# Finding a live in maid



## cupcake3 (Jun 18, 2012)

Hi I have been in Dubai for 4 weeks now, have found a school and moving to a villa next week so pretty sorted, however I want to find a live in maid and wondered if anyone has any advice whatsoever on this subject and also how to find a good one, any reccomendations? thanks so much, any advice very welcome


----------



## furryboots (Jul 31, 2009)

Try the Expat Woman or Dubizzle websites. 
Some maids will advertsie themselves and some current employers will be advertising on behalf of their maid which I take to be a good sign.

My suggestion would be to go with a maid that is currently living-in.
Of course, you need to interview and see references.
Like all things there will be good and bad.
Personally, I ask my maid to cook (and therefore read and understand English to read recipes) so that might be something to consider when getting down to selecting one. 

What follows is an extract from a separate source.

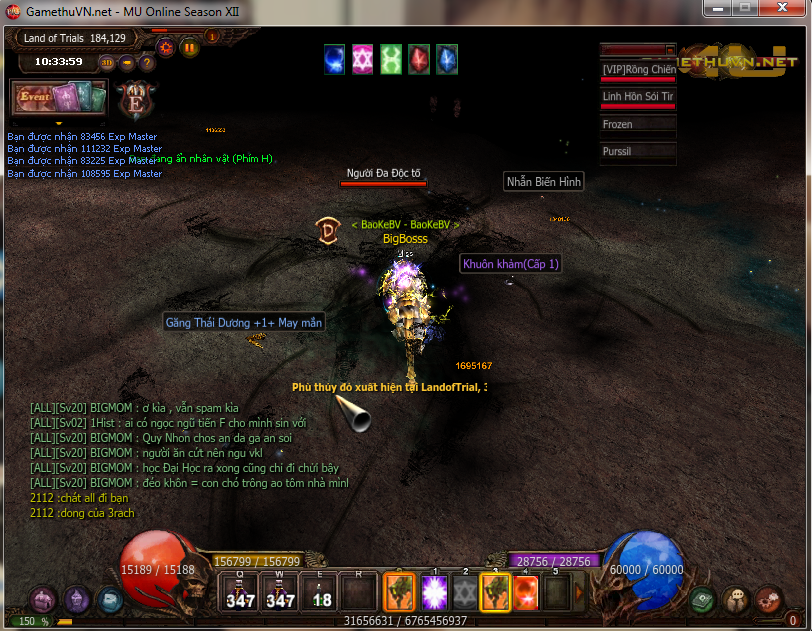
Task: Select party member Purssil
Action: point(637,152)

Then the fun of sponsorship begins....

Best of luck.


----------



## cupcake3 (Jun 18, 2012)

furryboots said:


> Try the Expat Woman or Dubizzle websites.
> Some maids will advertsie themselves and some current employers will be advertising on behalf of their maid which I take to be a good sign.
> 
> My suggestion would be to go with a maid that is currently living-in.
> ...


thanks so much for your response I will definately try Expat woman and dubbizzle as you advised. thanks again


----------



## BedouGirl (Sep 15, 2011)

Have a look at the notice boards in the supermarkets and I just sent you a PM.


----------



## Garth Vader (May 11, 2012)

If you know anyone that actually has a maid, get them to ask if those maids know anyone. It's a but of a hit and miss affair finding a decent one, so good luck!


----------



## cupcake3 (Jun 18, 2012)

thanks all for your advice, really appreciated!


----------